Joe flipped out his pocket notebook and checked the page that he'd copied the log information on. He ran his finger down the list.
"Let's see. At three in the afternoon Johnny was making a cash delivery to National Distilling in Cambridge. That's right over near the Museum of Science. Hell, there's no church there. None at a1ll.".
"It's gotta be Park Street Church," said Brian. "Do you know any other church that strikes the hours?"
Joe shook his head. "Doesn't sound like Park Street. The bongs aren't deep enough. God knows I hear that church often enough. They play a little song and then chime the hours. The bongs are slow and deep. These bongs are more like chimes; they're fast and higher-pitched."
"Is it Trinity Church in Copley Square?" I asked. "I hear tons of people in the background- a lot of street traffic and pedestrians."
"I don't think Trinity strikes the hours," said Joe, rubbing his chin with his thumb. It made a raspy sound. He rewound the tape again, for the hundredth time. We were going to wear it out. There it was again: the barking, the squeak of the phonebooth door, and three bells, far off. Close by were lots of people walking and talking. Shouting and laughing.
"A mob scene," said Brian. "Sounds to me like lunch hour. Doesn't sound like three o'clock. Only on a weekend would it be so noisy at three. But it's gotta be either Park Street or Copley Square."

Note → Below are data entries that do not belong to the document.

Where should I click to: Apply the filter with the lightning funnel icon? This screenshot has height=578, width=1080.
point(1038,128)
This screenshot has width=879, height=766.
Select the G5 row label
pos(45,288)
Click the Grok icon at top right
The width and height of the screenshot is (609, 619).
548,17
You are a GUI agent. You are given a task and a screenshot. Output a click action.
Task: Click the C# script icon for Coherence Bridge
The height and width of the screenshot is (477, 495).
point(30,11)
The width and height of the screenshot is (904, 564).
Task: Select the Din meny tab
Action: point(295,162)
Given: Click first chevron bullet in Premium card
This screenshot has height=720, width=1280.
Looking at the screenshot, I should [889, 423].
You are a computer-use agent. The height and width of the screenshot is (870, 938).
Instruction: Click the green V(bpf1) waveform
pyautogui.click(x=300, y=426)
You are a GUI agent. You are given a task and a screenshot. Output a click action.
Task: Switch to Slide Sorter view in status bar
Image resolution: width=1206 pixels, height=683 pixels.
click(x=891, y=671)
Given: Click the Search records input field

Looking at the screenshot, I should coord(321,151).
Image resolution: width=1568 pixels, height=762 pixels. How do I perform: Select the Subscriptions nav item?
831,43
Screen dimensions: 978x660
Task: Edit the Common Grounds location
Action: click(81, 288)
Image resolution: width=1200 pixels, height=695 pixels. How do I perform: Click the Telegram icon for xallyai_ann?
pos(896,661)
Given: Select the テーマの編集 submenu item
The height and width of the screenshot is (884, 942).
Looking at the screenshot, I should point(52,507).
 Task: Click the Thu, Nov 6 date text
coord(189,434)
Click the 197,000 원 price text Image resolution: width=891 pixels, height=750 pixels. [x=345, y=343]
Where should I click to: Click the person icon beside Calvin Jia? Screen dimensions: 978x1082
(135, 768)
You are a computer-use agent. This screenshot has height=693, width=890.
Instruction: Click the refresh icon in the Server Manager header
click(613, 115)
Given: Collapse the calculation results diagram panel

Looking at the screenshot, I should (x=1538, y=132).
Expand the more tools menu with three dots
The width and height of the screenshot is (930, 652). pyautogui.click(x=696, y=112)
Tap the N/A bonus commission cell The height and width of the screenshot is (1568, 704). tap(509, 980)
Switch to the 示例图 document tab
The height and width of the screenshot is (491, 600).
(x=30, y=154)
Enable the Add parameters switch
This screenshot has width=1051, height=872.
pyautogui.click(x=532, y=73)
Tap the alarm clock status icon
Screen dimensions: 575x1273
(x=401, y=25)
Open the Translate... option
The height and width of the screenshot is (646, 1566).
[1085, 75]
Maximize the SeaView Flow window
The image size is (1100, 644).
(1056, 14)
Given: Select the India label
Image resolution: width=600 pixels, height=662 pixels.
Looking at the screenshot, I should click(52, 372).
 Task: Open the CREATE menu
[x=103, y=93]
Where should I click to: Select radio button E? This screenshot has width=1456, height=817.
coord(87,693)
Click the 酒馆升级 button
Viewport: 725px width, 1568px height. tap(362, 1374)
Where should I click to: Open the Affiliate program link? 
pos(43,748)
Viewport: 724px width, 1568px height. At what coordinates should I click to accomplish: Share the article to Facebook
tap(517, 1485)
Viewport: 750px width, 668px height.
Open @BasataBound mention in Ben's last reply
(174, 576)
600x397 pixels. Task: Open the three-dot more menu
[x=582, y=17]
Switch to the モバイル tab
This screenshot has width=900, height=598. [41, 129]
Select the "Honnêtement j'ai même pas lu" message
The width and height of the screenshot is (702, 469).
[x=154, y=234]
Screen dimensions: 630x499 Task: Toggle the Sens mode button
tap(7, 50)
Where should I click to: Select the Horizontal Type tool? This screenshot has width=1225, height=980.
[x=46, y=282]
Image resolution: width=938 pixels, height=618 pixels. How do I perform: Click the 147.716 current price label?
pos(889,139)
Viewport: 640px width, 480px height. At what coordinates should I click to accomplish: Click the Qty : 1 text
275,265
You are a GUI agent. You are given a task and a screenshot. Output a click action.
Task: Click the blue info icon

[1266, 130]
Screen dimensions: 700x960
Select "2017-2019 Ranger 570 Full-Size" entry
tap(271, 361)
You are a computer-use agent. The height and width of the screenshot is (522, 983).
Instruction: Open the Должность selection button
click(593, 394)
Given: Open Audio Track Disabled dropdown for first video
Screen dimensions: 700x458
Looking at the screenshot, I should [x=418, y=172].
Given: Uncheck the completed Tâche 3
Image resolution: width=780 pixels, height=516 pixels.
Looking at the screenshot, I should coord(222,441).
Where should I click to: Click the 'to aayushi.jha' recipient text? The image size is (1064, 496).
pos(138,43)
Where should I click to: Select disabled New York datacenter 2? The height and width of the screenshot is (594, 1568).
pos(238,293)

"Wait a minute!" said Joe. "I just heard the word fiari. That's Italian for flowers. Hell, Johnny's in the North End here. That must be Old North Church."
We thought we'd solved the thing then. But several problems emerged. One was the fact that his log sheet showed him at the distillery at 2:45, over in Cambridge, not in the North End. Second, as Brian had observed, the mob scene outside the phone booth was too manic for three in the afternoon, even on a Friday.